The goal of this study is to assess an HFA test based on a Bayesian active (BA) learning algorithm (Schlittenlacher et al., 2018) and to compare it to (a) the standard HFA (SA) performed with the audiometer, and (b) an HFA test based on an alternative forced choice (AFC) procedure (Ewert, 2013). BA tests enjoy increasing popularity in the hearing research community and further variants for assessing the audiogram up to 8 kHz have been proposed (Cox & De Vries, 2021; Heisey et al., 2018; Song et al., 2015). There are two aspects that we want to investigate: (i) the test–retest reliability for each of BA, AFC, and SA in the frequency range between 8 and 16 kHz, and (ii) to compare the differences in the hearing threshold estimates across all three tests. According to previous studies, the variability of the pure tone audiometry (PTA) tends to increase for the high frequencies. The error stays, however, within ±10 dB for more than 90% of the population for each frequency tested (Frank, 2001; Schmuziger et al., 2004). Studies in children (aged 4–13 years old) showed similar results (Beahan et al., 2012).
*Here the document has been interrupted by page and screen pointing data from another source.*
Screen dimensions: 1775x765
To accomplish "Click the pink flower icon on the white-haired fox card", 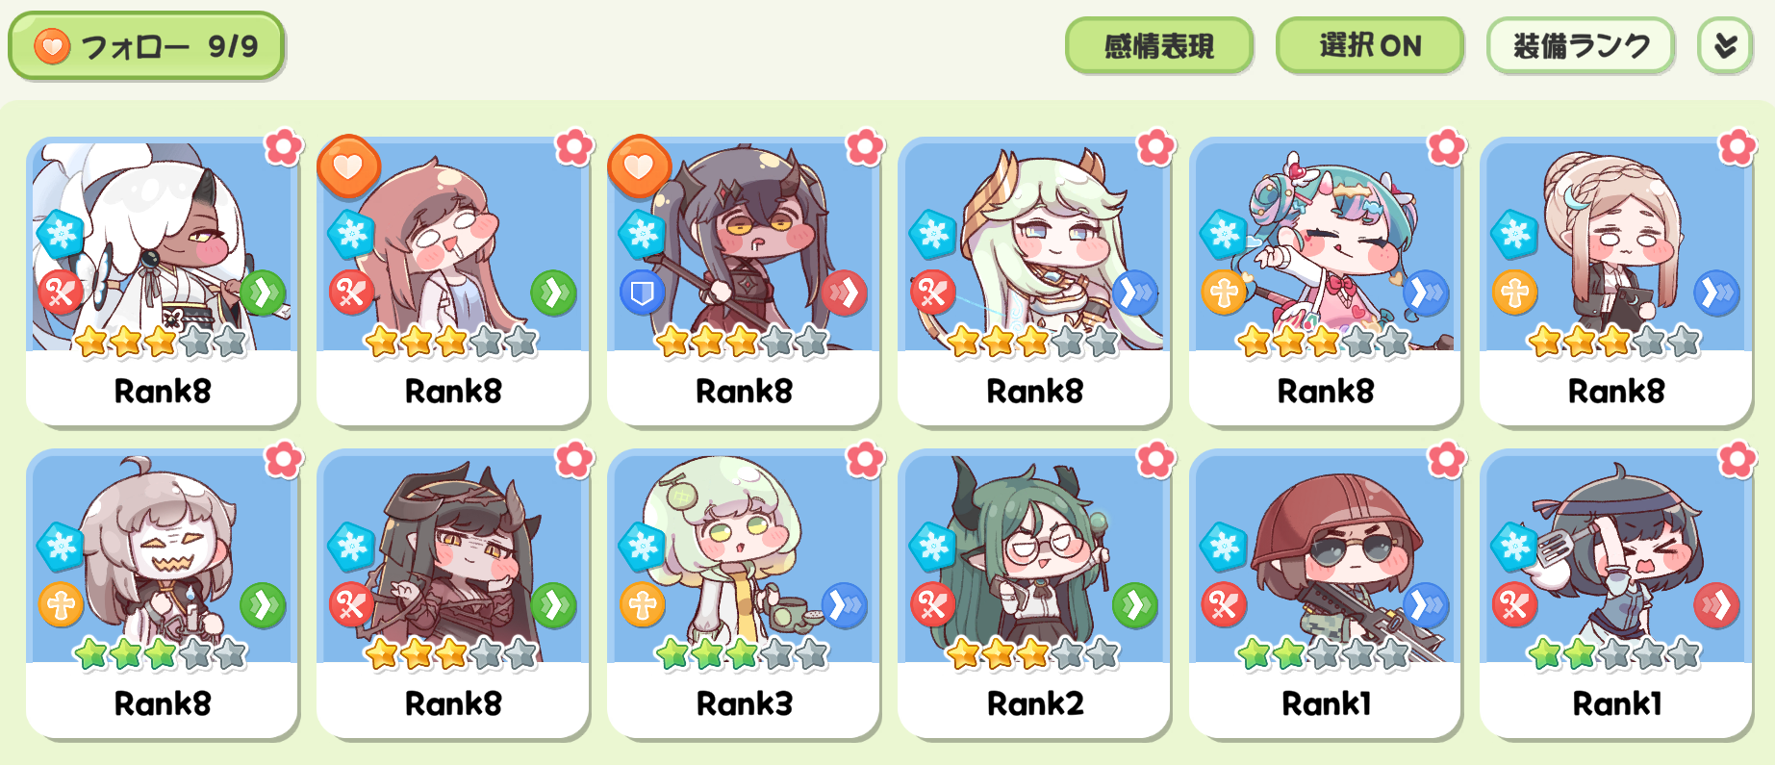I will pyautogui.click(x=284, y=147).
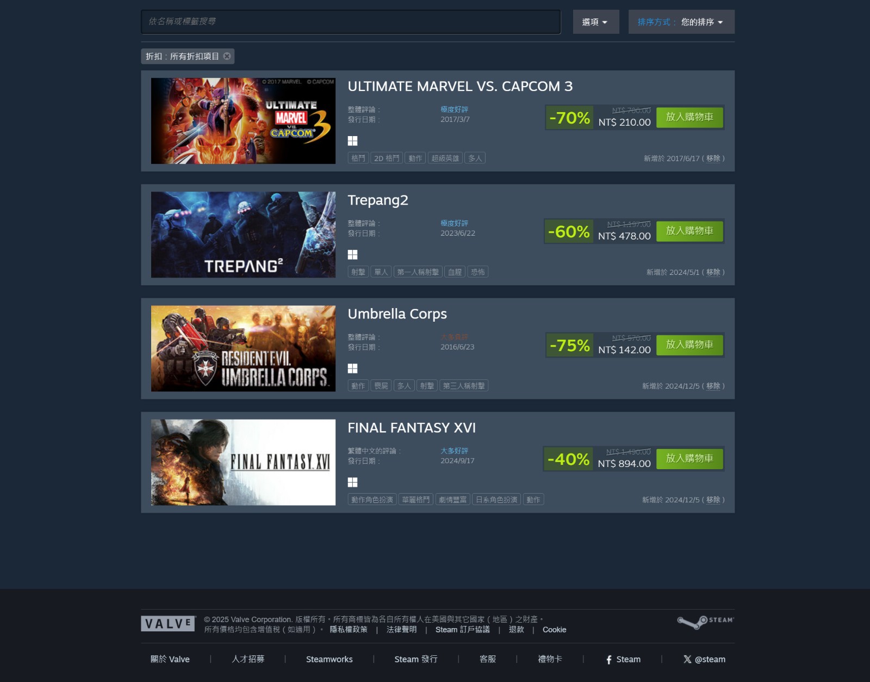Click the Valve logo in the footer
The image size is (870, 682).
coord(168,624)
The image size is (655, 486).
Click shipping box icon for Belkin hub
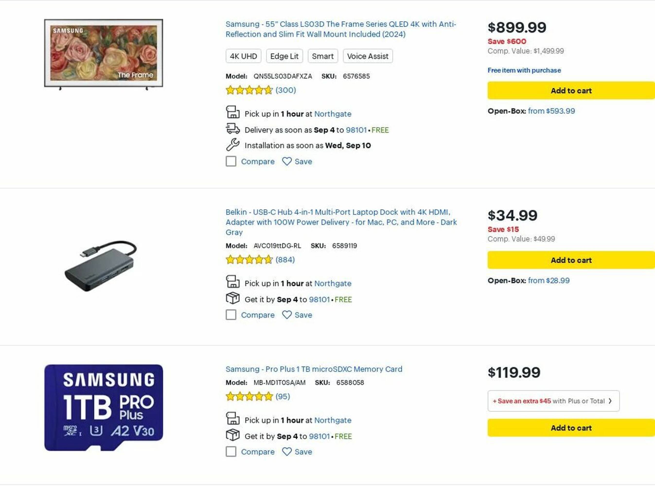click(x=233, y=298)
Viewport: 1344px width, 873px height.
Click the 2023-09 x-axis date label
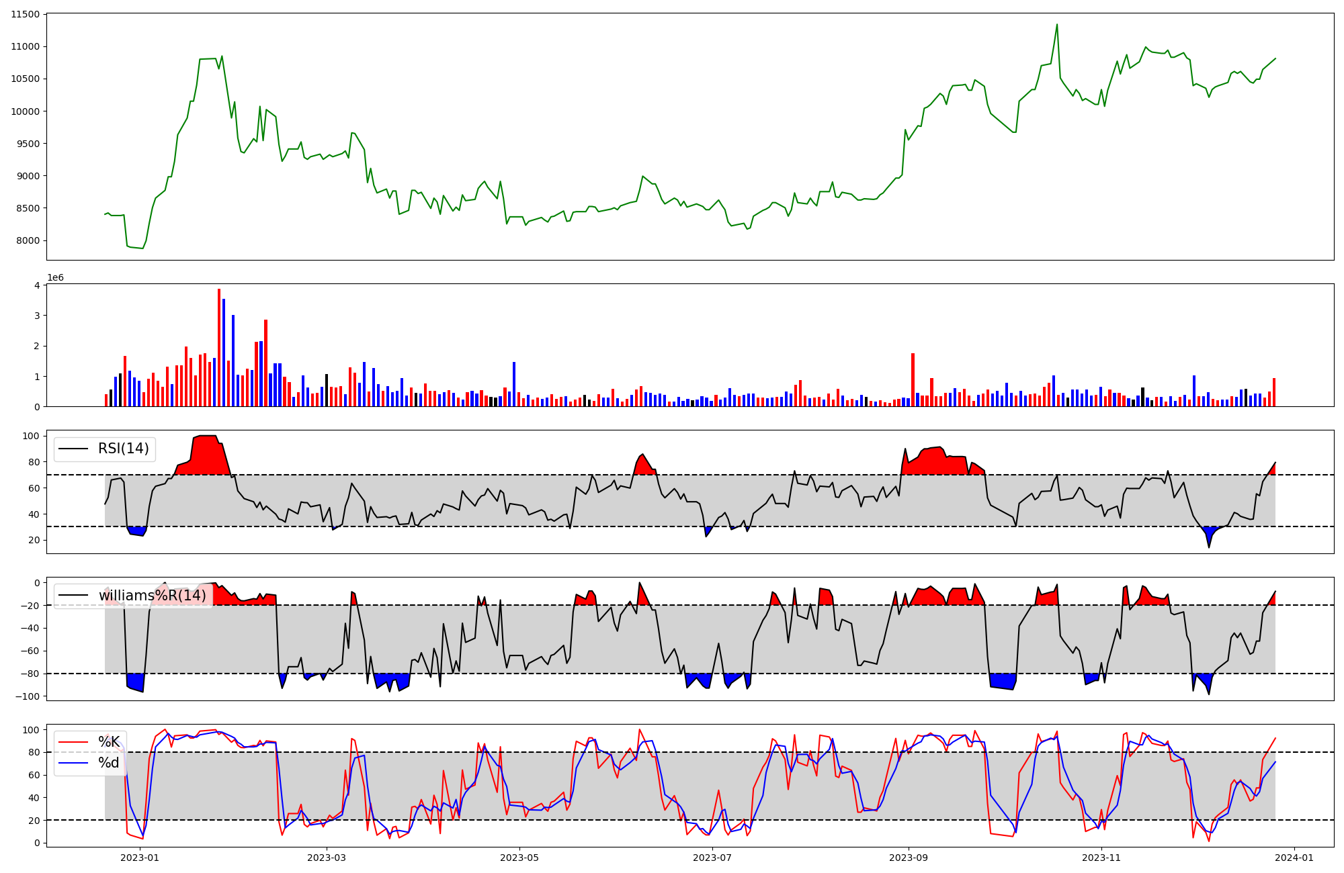[909, 858]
The advantage of an automated test (e.g. BA or AFC) over a test requiring an additional operator is that the test progresses automatically based on the input from the participant. Nonautomated tests such as SA depend on an additional operator to modify the relevant parameters. The screening procedure in a clinic could, therefore, be optimized to free time for additional care of the participant. Another advantage of the BA over AFC or SA is the increased ability of BA to capture potential details of the audiogram. An evaluation of discrete frequencies is not sensitive to variations in between two frequencies. The BA selects the frequency increment based on an information criterion which increases the sensitivity to variability in narrow frequency intervals. In principle, AFC and SA could provide similar information, but at the cost of increased measurement time. Based on the underlying criterion to reduce uncertainty, the result of this test could then provide an, in principle, continuous and optimal estimate of the audiometric threshold within any selected frequency interval.
The data of this study will provide the required information if, and to which extent, BA-based methods can replace or supplement current adaptive methods to measure audiometry. If application of the BA-based method proves useful, it will allow for more extensive data collection in both research and audiology without the need for extensive additional time resources.
Materials and Methods
Three tests were performed: (a) standard manual HFA with an AC40 audiometer (Interacoustics) that will be referred to as “SA”, (2) HFA with an AFC procedure (Ewert, 2013) that will be referred to as “AFC.” Finally, (c) the HFA based on a BA-learning algorithm (adaptation for a high frequency of the software developed for standard frequencies by Schlittenlacher et al., 2018) that will be referred to as “BA.” The order of the three tests has been randomized for each participant. Each test was carried out twice in order to assess the test–retest reliability.
Participants
We recruited 85 participants (of age min: 20, max: 78, mean: 42 years), resulting in a total of 138 tested ears for this study. The participants were partially recruited from an existing database, and partially newly recruited. The only recruiting criterion for participants already in our database was a maximum threshold of 60 dB hearing level (dBHL) at 8 kHz to decrease the probability of increased thresholds above 8 kHz. This criterion was not imposed on newly recruited participants without an available standard audiogram (below 8 kHz). For participants with only one ear satisfying the inclusion criterion that ear was tested. For the other participants, the left ear was tested first, followed by the right ear if time permitted (and neither ear was blocked by cerumen). Out of the 85 participants, 52 had normal hearing up to 8 kHz, and 33 showed a threshold higher than 20 dBHL for at least one frequency below or equal to 8 kHz. Before the tests, the participants’ ears were examined with otoscopy, and a few general questions about hearing in noise, tinnitus, and hyperacusis were asked to assess their subjective perception of their own hearing. Participants with tinnitus were tested with warble tones in the SA and AFC tests (see Table 1 for distributions of the stimuli presented to the listeners).
Table 1.
Stimuli Used in the Tests for the Ears Tested Included in the Experiments and Location of the Test.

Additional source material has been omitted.